- GOAL OF THE EXERCISE -
Retype nothing but the lines from the start of the material up to and including the line with "Participez à Agoravox (290, 68)". Pictures don't belong in the copy.

- RECORDS SHOWN -
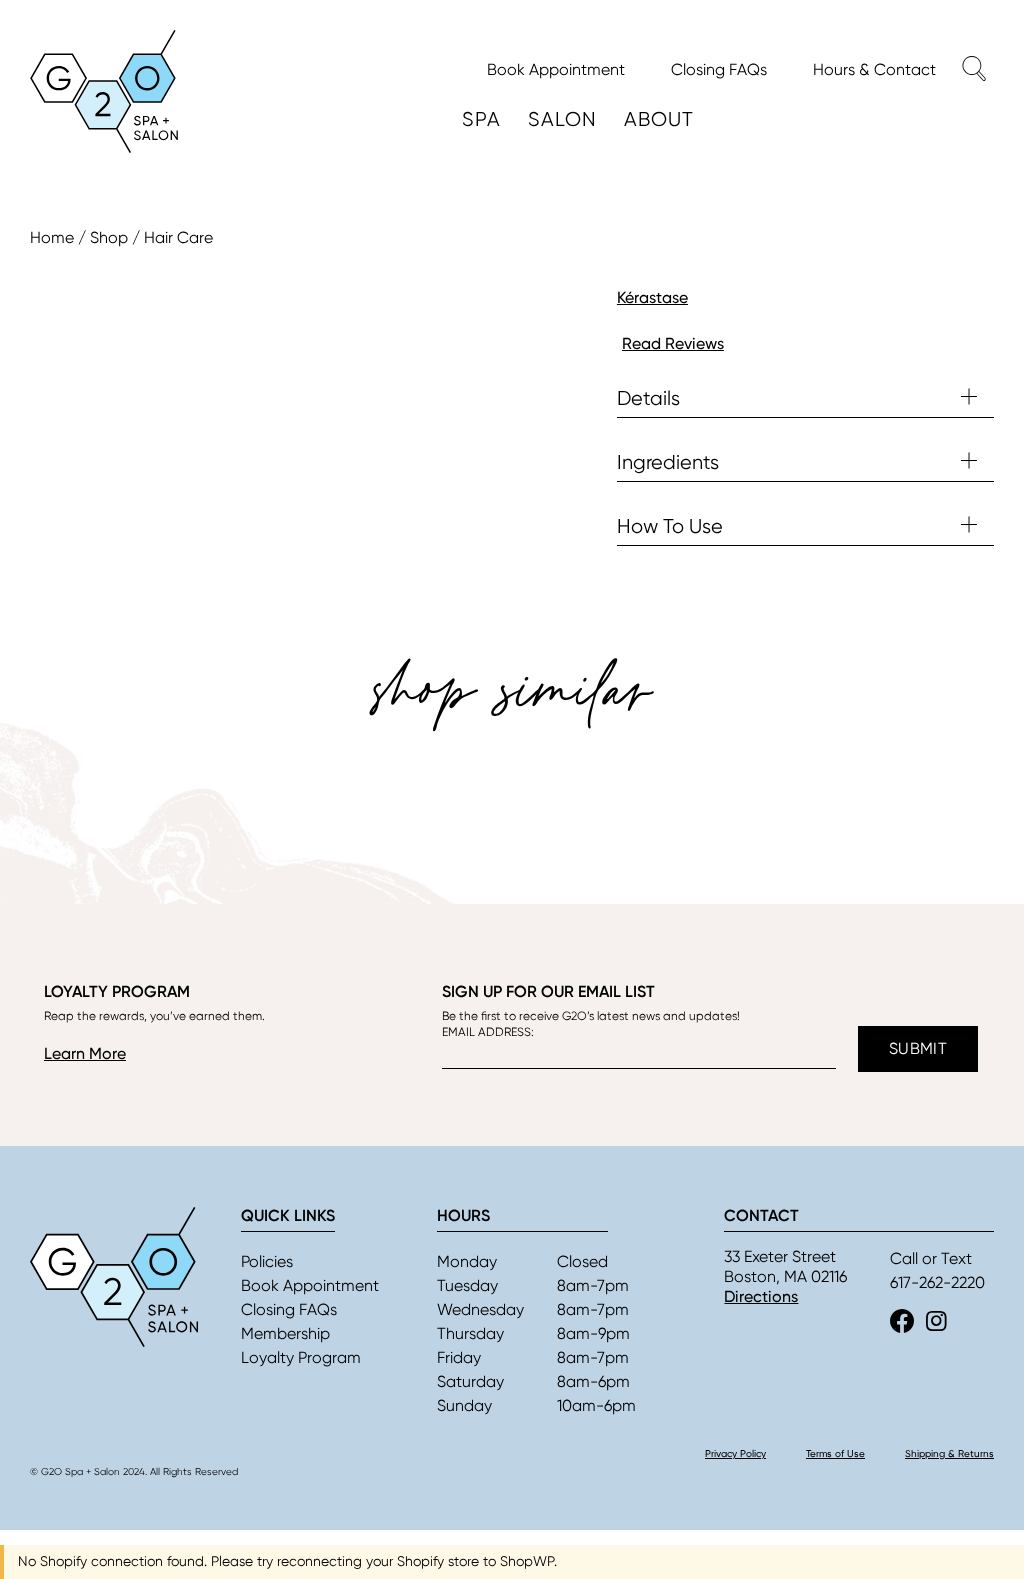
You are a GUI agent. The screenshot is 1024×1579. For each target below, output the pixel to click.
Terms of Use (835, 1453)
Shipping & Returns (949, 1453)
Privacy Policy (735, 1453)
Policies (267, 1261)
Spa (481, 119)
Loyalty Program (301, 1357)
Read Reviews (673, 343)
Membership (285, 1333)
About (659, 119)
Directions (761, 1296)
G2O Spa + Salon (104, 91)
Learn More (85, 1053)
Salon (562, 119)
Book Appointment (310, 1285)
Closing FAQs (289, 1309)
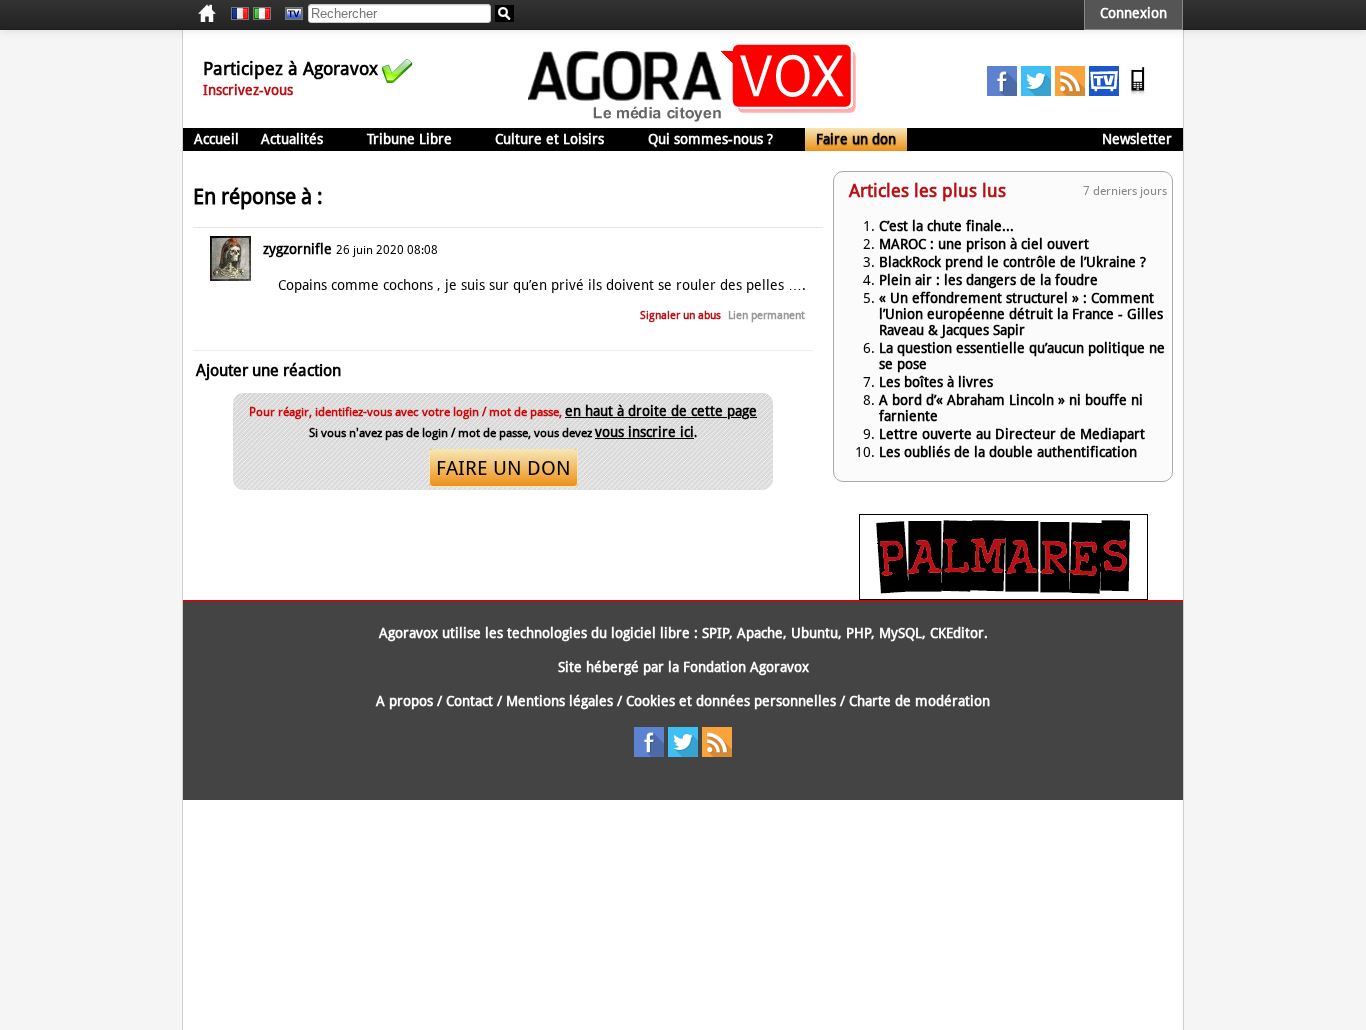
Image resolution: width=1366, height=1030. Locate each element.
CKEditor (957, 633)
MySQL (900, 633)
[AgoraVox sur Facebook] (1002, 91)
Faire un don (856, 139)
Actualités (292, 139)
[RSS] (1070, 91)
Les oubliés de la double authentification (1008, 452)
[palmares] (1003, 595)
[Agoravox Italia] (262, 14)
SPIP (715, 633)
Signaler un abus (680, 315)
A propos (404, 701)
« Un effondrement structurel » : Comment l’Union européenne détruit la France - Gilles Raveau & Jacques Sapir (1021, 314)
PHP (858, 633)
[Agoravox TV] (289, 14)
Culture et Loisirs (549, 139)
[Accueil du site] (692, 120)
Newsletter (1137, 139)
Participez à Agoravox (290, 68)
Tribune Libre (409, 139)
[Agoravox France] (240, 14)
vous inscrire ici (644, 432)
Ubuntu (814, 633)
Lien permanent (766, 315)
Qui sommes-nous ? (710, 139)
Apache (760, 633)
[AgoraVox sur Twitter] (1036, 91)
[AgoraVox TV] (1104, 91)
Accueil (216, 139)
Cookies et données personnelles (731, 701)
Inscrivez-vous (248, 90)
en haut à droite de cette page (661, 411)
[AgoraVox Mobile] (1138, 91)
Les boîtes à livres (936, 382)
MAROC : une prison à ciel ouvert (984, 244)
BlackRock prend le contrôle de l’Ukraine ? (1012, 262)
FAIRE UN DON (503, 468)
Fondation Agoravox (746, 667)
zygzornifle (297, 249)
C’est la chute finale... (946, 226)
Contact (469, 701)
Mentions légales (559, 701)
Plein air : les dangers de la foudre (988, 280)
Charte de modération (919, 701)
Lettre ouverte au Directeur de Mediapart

- WRITTEN ANSWER -
You are a GUI agent. The screenshot is 1024×1579. For each target below, output the pixel to click.
Terms of Use (835, 1453)
Shipping & Returns (949, 1453)
Privacy Policy (735, 1453)
Policies (267, 1261)
Spa (481, 119)
Loyalty Program (301, 1357)
Read Reviews (673, 343)
Membership (285, 1333)
About (659, 119)
Directions (761, 1296)
G2O Spa + Salon (104, 91)
Learn More (85, 1053)
Salon (562, 119)
Book Appointment (310, 1285)
Closing FAQs (289, 1309)
Image resolution: width=1366, height=1030. Locate each element.
CKEditor (957, 633)
MySQL (900, 633)
[AgoraVox sur Facebook] (1002, 91)
Faire un don (856, 139)
Actualités (292, 139)
[RSS] (1070, 91)
Les oubliés de la double authentification (1008, 452)
[palmares] (1003, 595)
[Agoravox Italia] (262, 14)
SPIP (715, 633)
Signaler un abus (680, 315)
A propos (404, 701)
« Un effondrement structurel » : Comment l’Union européenne détruit la France - Gilles Raveau & Jacques Sapir (1021, 314)
PHP (858, 633)
[Agoravox TV] (289, 14)
Culture et Loisirs (549, 139)
[Accueil du site] (692, 120)
Newsletter (1137, 139)
Participez à Agoravox (290, 68)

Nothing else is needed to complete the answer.